In recent years the NHS has started to change how it provides care for people with long-term conditions.

This new approach, called person-centred care, is about supporting people to make informed decisions about their care, personalised to their needs, not just treating a single condition. It helps them to have the confidence to manage their own health better. 

The BHF recognises the need to help patients live well with their heart and circulatory conditions, and that wellbeing means more than just the physical impact of a condition.

We recently funded a £1.5 million initiative to encourage the wider use of this approach in the NHS.

Learn more about the BHF programme

What is person-centred care?

Person-centred care is about giving you the information and confidence to take control of your long-term condition so you can make informed decisions about your care.

It also calls on the NHS to design healthcare services around your physical, mental and emotional needs, in a more joined-up way.

Traditionally, healthcare services like your local general practice or hospital were set up to provide care in single episodes, treating individual conditions at a time.
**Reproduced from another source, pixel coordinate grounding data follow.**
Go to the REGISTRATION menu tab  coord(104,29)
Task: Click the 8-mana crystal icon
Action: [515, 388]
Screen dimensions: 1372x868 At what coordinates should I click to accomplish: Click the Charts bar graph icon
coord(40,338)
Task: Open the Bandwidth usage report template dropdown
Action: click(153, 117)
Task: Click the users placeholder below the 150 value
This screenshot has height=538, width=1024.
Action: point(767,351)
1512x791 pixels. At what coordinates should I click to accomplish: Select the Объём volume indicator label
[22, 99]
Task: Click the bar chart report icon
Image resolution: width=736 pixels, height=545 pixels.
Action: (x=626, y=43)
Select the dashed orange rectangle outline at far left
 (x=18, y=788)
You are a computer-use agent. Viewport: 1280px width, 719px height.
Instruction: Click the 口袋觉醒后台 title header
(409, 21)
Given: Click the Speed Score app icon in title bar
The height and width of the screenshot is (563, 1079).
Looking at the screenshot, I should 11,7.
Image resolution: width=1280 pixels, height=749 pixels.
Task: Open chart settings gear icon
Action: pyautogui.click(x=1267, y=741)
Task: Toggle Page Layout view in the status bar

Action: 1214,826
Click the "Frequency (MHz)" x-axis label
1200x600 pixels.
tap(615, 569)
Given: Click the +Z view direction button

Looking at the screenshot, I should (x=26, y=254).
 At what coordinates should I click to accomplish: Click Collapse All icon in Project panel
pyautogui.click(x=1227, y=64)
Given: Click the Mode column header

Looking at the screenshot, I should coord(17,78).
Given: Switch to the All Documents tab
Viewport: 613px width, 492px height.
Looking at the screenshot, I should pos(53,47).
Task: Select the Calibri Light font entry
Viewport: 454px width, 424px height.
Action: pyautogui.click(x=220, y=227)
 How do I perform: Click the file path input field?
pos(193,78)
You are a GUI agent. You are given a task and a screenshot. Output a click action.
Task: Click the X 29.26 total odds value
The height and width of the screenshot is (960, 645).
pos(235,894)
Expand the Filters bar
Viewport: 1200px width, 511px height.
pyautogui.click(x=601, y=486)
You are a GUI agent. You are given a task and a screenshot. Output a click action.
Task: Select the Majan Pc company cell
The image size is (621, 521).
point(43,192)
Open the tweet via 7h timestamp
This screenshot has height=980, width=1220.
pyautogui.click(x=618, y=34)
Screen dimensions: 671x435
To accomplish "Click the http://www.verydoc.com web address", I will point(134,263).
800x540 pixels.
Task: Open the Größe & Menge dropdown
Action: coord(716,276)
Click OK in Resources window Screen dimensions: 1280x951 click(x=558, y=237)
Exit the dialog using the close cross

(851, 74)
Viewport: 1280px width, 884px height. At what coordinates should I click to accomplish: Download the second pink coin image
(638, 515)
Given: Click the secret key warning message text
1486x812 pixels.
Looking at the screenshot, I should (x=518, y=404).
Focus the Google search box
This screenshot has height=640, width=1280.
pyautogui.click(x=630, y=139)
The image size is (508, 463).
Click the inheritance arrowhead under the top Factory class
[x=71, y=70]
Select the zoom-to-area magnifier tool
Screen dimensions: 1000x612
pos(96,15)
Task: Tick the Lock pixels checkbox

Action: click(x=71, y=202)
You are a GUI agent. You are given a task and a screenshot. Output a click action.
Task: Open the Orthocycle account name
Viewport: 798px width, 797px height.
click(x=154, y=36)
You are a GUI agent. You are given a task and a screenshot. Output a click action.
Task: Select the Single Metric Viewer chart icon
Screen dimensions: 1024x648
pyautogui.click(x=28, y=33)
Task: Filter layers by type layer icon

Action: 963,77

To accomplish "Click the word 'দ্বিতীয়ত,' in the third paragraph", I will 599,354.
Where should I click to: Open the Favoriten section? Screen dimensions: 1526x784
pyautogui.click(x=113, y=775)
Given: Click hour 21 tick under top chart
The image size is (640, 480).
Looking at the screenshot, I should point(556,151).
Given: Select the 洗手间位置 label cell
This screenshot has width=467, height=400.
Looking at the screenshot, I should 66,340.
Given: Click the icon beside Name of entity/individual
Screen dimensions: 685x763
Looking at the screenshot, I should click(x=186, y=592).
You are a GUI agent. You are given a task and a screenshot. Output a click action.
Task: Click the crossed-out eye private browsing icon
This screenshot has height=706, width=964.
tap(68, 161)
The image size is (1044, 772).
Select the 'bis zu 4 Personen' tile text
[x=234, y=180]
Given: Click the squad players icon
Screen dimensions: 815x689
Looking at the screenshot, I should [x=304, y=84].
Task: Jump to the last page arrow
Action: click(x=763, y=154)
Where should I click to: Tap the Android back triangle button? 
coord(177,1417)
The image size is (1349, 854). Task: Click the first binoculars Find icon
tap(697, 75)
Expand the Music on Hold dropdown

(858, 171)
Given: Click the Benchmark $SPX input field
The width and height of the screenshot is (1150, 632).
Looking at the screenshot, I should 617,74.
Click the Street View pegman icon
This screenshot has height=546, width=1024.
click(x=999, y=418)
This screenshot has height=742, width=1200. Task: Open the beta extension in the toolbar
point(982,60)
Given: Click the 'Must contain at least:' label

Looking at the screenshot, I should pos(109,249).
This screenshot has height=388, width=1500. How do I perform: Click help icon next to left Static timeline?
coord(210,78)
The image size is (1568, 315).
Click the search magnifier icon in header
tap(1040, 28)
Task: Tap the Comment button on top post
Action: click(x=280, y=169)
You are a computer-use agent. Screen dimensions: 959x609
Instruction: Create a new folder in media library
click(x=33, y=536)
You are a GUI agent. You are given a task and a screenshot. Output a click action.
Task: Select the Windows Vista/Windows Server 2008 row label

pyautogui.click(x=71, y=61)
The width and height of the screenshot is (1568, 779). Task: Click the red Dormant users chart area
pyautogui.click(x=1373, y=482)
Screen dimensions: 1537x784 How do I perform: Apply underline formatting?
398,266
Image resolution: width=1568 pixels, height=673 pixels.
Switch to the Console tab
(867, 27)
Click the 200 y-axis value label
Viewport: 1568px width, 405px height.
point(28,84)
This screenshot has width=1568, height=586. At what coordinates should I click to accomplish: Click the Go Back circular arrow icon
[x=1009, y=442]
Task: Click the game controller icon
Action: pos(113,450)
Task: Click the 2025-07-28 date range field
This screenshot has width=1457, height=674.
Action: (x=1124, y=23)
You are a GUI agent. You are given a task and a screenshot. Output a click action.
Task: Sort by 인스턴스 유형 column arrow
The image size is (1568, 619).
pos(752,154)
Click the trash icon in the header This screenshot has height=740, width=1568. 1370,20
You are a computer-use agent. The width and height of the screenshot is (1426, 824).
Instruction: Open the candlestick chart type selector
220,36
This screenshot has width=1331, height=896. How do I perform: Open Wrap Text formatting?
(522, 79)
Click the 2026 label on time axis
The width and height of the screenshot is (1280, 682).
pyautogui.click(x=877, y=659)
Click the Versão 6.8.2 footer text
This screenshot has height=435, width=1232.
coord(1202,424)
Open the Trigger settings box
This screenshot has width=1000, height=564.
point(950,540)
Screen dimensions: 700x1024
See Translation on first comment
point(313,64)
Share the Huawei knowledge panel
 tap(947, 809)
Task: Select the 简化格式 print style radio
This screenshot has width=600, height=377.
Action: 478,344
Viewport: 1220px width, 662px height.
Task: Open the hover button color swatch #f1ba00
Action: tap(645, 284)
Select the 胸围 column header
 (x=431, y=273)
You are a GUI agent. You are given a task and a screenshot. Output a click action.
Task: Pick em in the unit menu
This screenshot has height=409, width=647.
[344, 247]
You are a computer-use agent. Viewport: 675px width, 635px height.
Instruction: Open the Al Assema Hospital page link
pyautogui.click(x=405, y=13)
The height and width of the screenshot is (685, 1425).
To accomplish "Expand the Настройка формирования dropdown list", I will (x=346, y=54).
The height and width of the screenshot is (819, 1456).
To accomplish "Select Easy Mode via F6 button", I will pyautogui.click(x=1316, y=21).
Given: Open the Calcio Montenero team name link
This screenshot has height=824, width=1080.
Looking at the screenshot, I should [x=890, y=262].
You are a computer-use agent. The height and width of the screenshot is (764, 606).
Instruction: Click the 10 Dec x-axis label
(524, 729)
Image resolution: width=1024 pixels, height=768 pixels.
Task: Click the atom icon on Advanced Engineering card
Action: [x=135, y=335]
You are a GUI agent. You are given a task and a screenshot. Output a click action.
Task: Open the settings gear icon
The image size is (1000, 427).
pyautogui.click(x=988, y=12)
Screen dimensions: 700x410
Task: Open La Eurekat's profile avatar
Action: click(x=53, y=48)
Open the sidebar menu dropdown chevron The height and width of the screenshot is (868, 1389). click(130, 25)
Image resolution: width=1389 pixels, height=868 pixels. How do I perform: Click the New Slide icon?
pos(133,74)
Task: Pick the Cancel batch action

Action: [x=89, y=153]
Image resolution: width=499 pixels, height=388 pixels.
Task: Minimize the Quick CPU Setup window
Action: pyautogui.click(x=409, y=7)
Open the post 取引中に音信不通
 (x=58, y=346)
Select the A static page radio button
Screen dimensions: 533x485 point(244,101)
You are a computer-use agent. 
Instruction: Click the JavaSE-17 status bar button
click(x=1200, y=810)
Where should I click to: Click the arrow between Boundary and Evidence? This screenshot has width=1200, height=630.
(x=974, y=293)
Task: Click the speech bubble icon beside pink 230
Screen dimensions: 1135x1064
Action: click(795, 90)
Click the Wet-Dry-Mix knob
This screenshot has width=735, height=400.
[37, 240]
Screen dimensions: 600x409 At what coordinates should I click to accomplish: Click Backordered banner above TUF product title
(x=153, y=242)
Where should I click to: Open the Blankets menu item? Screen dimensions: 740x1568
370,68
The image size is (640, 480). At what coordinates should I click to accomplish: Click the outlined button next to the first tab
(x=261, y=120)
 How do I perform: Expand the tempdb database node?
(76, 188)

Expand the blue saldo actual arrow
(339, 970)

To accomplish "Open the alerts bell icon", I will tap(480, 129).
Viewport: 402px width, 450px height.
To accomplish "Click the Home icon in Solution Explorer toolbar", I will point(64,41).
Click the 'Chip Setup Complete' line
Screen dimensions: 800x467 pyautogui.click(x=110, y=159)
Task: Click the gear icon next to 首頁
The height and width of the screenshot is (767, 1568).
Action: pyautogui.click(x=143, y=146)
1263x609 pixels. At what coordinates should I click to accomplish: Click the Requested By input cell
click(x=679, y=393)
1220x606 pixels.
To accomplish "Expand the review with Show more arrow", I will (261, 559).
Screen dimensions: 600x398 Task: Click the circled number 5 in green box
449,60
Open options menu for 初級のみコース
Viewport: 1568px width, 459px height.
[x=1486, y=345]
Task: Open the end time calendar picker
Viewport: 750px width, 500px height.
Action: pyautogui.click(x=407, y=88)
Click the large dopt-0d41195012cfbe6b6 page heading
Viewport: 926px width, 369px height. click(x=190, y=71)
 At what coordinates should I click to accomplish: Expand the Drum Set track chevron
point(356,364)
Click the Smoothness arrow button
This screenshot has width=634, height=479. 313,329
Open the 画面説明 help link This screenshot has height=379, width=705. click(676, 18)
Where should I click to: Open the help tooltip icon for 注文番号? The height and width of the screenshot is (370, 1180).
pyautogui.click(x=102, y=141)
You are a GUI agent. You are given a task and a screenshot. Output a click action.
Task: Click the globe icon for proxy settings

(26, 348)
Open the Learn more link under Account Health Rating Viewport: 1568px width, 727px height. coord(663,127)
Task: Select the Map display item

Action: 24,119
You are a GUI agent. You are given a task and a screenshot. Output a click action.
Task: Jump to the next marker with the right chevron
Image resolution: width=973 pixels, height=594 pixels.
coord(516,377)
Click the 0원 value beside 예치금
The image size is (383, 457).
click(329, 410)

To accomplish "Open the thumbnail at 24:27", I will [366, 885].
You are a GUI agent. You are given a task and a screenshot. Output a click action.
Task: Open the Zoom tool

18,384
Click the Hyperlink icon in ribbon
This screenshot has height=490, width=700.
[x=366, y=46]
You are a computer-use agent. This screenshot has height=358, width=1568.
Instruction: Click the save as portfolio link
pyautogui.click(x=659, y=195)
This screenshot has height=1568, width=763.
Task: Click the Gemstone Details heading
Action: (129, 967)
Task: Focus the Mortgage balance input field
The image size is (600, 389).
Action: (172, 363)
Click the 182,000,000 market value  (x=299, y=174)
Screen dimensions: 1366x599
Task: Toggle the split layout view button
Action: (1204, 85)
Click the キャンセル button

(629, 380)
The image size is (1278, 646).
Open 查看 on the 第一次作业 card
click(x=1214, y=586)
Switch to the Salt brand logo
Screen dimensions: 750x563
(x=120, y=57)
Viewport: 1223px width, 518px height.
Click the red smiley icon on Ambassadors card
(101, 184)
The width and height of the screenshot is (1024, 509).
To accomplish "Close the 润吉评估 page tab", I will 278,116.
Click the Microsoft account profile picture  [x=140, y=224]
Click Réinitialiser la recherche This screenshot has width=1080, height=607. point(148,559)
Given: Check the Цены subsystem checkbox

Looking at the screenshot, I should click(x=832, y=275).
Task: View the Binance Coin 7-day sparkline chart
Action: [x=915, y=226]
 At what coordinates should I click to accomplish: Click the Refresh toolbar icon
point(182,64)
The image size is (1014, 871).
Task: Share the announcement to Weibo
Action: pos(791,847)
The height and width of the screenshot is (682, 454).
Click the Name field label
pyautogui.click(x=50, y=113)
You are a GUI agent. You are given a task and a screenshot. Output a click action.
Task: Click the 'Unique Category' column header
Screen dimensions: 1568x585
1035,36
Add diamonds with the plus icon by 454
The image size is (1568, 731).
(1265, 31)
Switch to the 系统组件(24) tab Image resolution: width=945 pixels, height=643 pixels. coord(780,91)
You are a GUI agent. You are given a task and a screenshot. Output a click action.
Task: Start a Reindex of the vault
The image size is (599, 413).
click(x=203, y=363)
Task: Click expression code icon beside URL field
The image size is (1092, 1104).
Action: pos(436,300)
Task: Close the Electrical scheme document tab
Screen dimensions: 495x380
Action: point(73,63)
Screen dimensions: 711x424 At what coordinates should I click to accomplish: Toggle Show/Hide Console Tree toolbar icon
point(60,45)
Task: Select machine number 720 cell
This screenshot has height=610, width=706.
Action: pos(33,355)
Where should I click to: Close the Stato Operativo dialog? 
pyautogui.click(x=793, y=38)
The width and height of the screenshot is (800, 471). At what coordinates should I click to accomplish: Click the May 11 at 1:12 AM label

Since the NHS was established 70 years ago, we are now all living longer. Rates of long-term conditions such as diabetes and heart failure have risen dramatically. In fact, by 2025 it is estimated that around 9.1 million of us in the UK will be living with one or more serious long-term conditions – a million people more than in 2015.

Treating one-off episodes of care, often in hospital settings, no longer provides the all-round care and support that people with long-term conditions need to manage their health and wellbeing effectively.

Providing more joined-up care can avoid unnecessary hospital stays and improve wellbeing. It is also now widely recognised that people wish to be more involved in their care, and that services need to be better joined up to support them.

What is care and support planning?

Care and support planning is a new approach to care. It moves away from the traditional approach of a healthcare professional – like your nurse or GP – advising you on how to manage your health.

Instead, it champions a partnership where you and your healthcare professional contribute equally.

You bring your experience of living with your condition, or conditions. You are supported to focus on what is important to you. The healthcare professional brings their clinical expertise and experience. 

Together, you have a two-way conversation to review how things are going, share ideas and discuss goals, around both health and social care. 

What is the House of Care?

To help the healthcare system adopt care and support planning, a model has been developed. This explains to general practices and other healthcare providers what elements need to be in place to help that two-way conversation take place. Diagram showing structure of the house of care

This model is called the House of Care.

  • At the heart of the House is the two-way care and support planning conversation.
  • The left wall of the House represents you: an informed, engaged patient given the information you or your carer need to feel equipped to contribute to that two-way conversation. This might include fully explained test results, or reminders to think about your goals before an appointment.
  • The right wall represents a commitment by healthcare professionals to move from a medical focus to focus more on the patient as an individual. It also reflects the training they might need and sharing information to provide joined-up care.
  • The roof is the infrastructure that needs to be in place, such as computer systems for sharing patients’ health data and the administration needed to send out test result letters.
  • The foundation requires local healthcare planners to offer services that meet patients’ full health and social care needs. These will often be delivered by local health, social and community organisations. This is sometimes referred to as ‘social prescribing’.

What has the BHF done?

The BHF provided £1.5 million in funding to five sites in England and Scotland to provide this approach. Over three years, over 13,000 people went through care and support planning.

As a result, 41 general practices are today offering this new approach to care, in addition to areas already offering this service.

When we asked people what they thought of care and support planning, 75% said they were ‘better’ or ‘much better’ able to understand their condition.

Healthcare professionals said this way of working was better for them too, and reported higher levels of job satisfaction.

Learn more about the BHF programme in this animation, originally designed for healthcare professionals.

What can I do next?

If you’re a patient or a member of a patient group, ask your local general practice whether they would consider adopting care and support planning.

Help to spread the word about how this approach can deliver better, person-centred care.